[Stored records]
----------

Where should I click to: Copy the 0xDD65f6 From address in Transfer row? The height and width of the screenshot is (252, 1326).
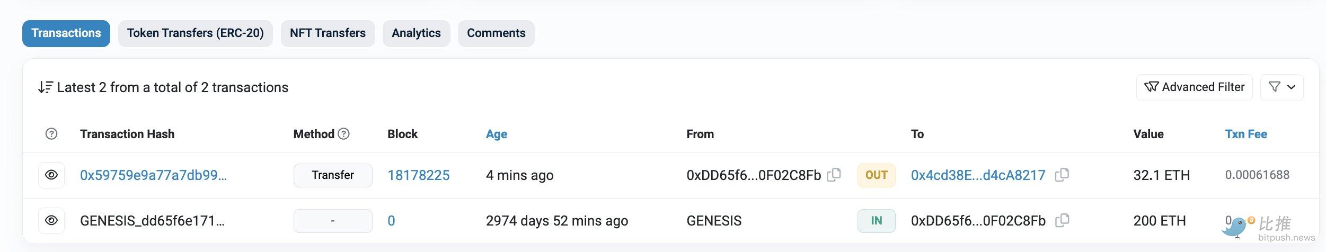(x=834, y=175)
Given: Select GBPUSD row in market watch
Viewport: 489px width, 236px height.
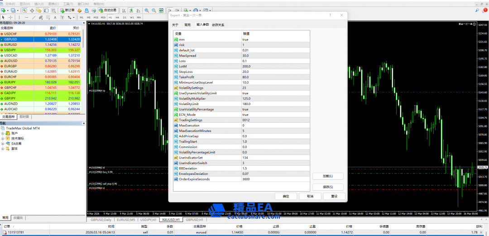Looking at the screenshot, I should 41,39.
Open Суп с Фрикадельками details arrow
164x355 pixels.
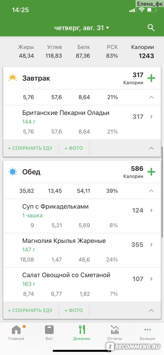(151, 210)
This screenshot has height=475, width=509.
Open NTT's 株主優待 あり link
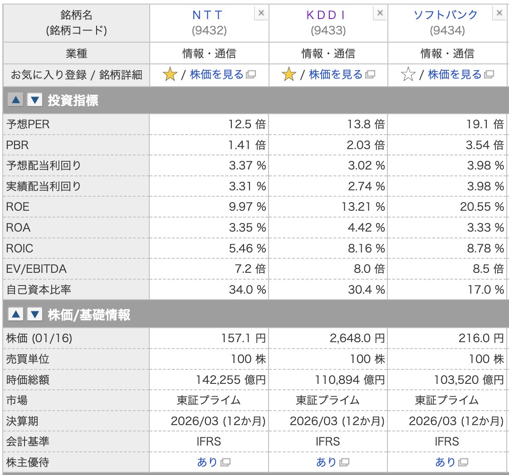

----------

Print the records again exactly. Skip every picture.

Solution —
Where should I click to: Copy the 0xDD65f6 From address in Transfer row? The height and width of the screenshot is (252, 1326).
(x=834, y=175)
Given: Select GBPUSD row in market watch
Viewport: 489px width, 236px height.
Looking at the screenshot, I should 41,39.
Open Суп с Фрикадельками details arrow
164x355 pixels.
(151, 210)
This screenshot has height=475, width=509.
Open NTT's 株主優待 あり link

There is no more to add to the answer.